When the metric system was first invented, mass and volume were tied to water, so that 1 kg was defined as the mass of 1 litre of water at STP , and a litre is a 10x10x10 cube. So 1cc of water had a mass of exactly 1 gram by definition.

This is no longer the definition used. Mass and length/distance are base units with their own definitions.

So I would expect that 1cc of water is still pretty close to a gram, but not precisely equal. Maybe a tiny bit more or a tiny bit less.

So what is the precise mass of exactly 1000 cc of water by current definitions?

(Googling doesn’t help. It produces 100s of pages telling me that 1 cc has a mass of 1g. I’m sure the answer is somewhere out there, but after spending half an hour searching fruitlessly, I came here.)

You need to specify pressure and temperature, but for IUPAC standard temperature and pressure (STP) of 25 °C and 1 bar I get 997.05 kg/m3 from the US National Institute of Science and Technology (NIST) Chemistry WebBook.

Stranger

Depends on the concentration of deuterium, that can add a few femtograms…

Brian

997.048 grams

It’s not just deuterium – there are isotopes of oxygen, as well (ax the site DPRK cites makes clear). I’m sensitive to these things because my thesis work was on energy transfer among vibrational modes of cyanide ions, and there are four chief types of cyanide, depending upon the isotopes of carbon and nitrogen. It made a big difference in the spectra, because the masses affected the vibration frequencies.

Temperature has a bigger effect than any isotopic concerns. As the temperature rises, the density decreases, down to about 0.960 g/cm3 just before it boils (at 1 atm pressure).

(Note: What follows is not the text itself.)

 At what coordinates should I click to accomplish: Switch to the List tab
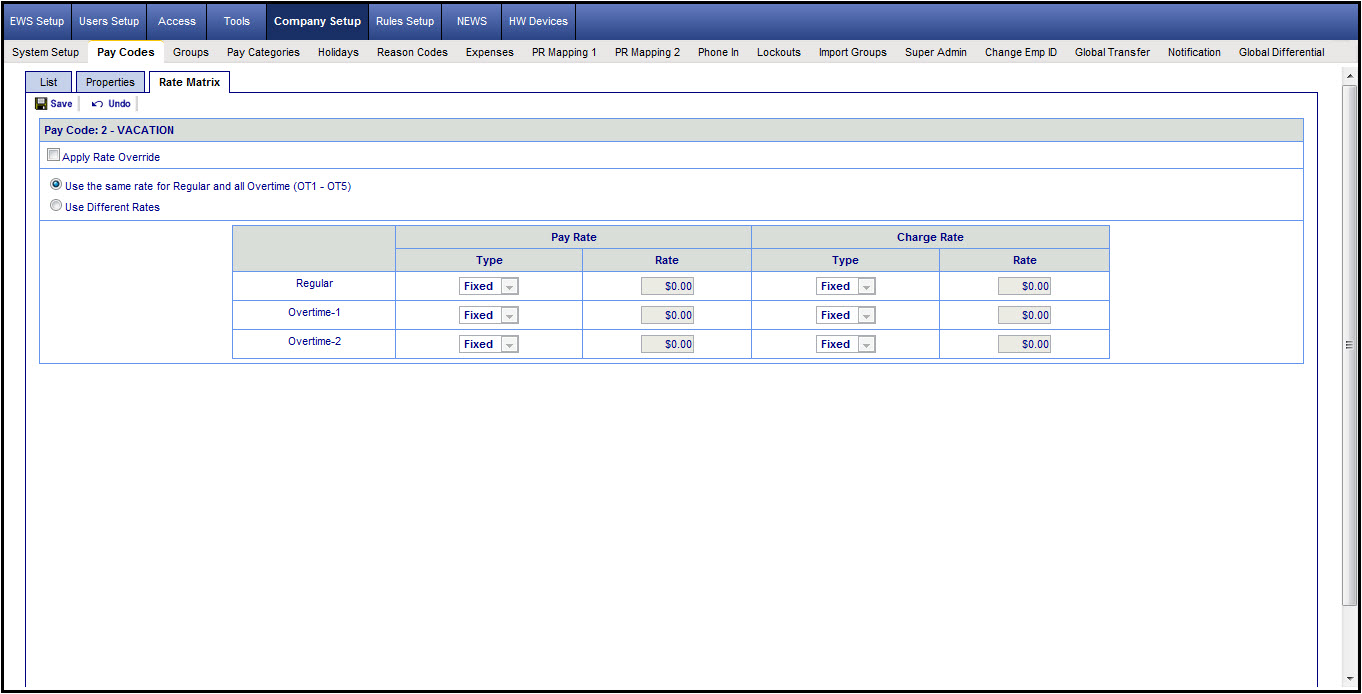[x=49, y=82]
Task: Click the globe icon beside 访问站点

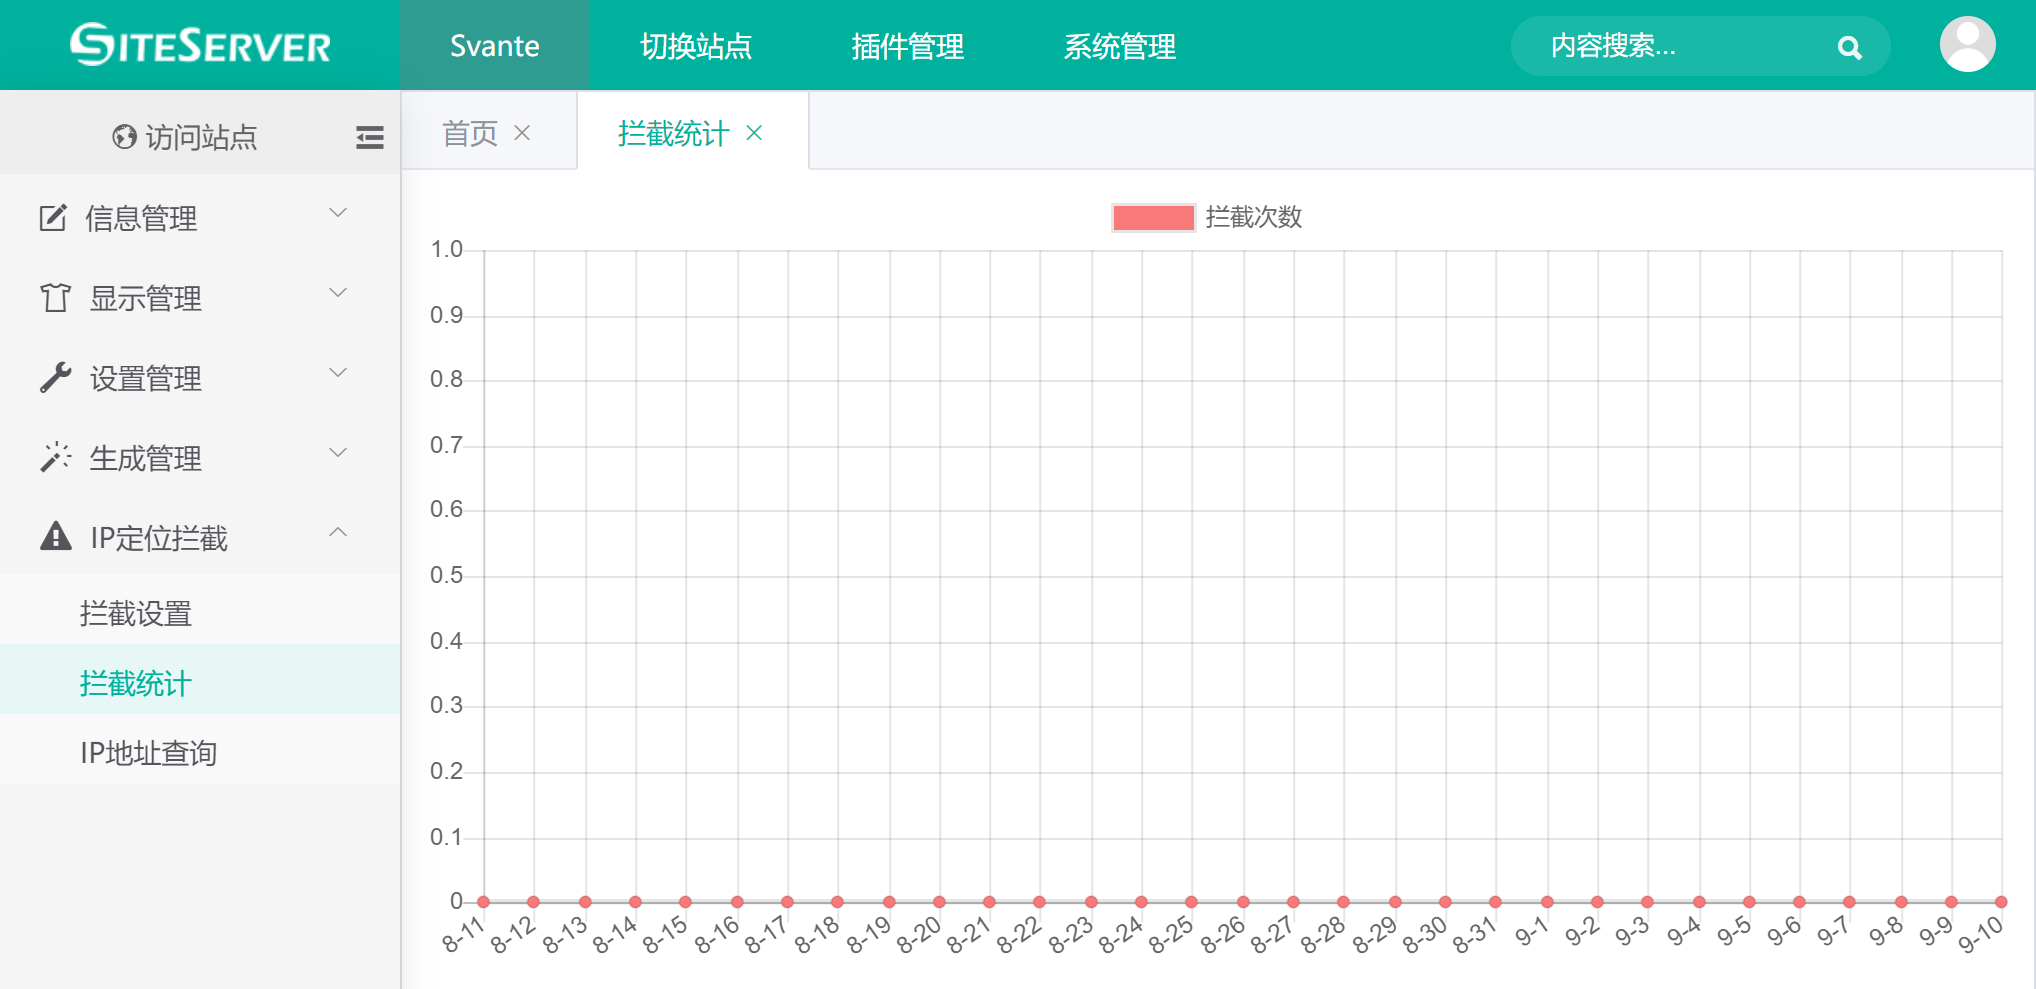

The one I remember (and never had occasion to use) is 62.4 lbs/cubic foot

I use the rule of thumb of 8.25 lb/gal

More on isotopes. The triple point of water depends on their proportions, and there’s some detail somewhere saying precise triple points must be measured using water averaged over “the seven seas”. Maybe this is from International Temperature Scale of 1990?

Note the OP isn’t asking for e.g. a conversion factor, but in effect for a prediction of an experimental result.

Where by “big difference”, you mean “detectable, with sensitive enough instruments”?

Am I? It’s news to me. I was just curious whether the original definition of 1cc = 1g still works.

It works perfectly for most definitions of ‘1’.

Sorry, my post was kind of insufficient. I didn’t assume you meant that knowingly or were thinking that specifically. My point was that “the original definition of 1cc = 1g” is an entirely different category from “the precise mass of exactly 1000 cc of water” which is no longer a thing “by current definitions”. It’s now a thing you can only measure, a thing that can no longer be asserted from definitions alone. There’s not an exact mass of 1000 cc of water. There are precision values, but they won’t match in all their digits and would be scattered according to experimental accuracy as well as definite known effects such as isotopic proportions, barometric pressure, purity, et cetera.

Looking at this as a purely mathematical exercise, is there a way to start with the assumption 1cc of water = 1g, use the redefinition of meter and kilogram to say that now 1cc of water = Xg?

To avoid going into the weeds on isotopes, pressure and temperature, &c. treat my question as if it were: Before the redefinition of SI values, 1cc of vibranium was 1g under all conditions. After the redefinition, 1 cc of vibranium is how many grams?

Yea, VSMOW2 (also mentioned in Post 5).

Interesting tidbit about the triple point of water: it was defined to be 273.16 K (0.01 °C) between 1948 and 2019. Since 2019, it is no longer a defined temperature.

No. That’s the deeper change.

Think of it this way. The density of water used to be a defined value. Now it’s not.

Well, yeah. But I was using sensitive instruments. The differences stood out by a mile.

A pint’s a pound, the world around.

Leastways, that’s what my Mommy told me, and I’m not about to sit still while some egg-headed Poindexters call her a liar!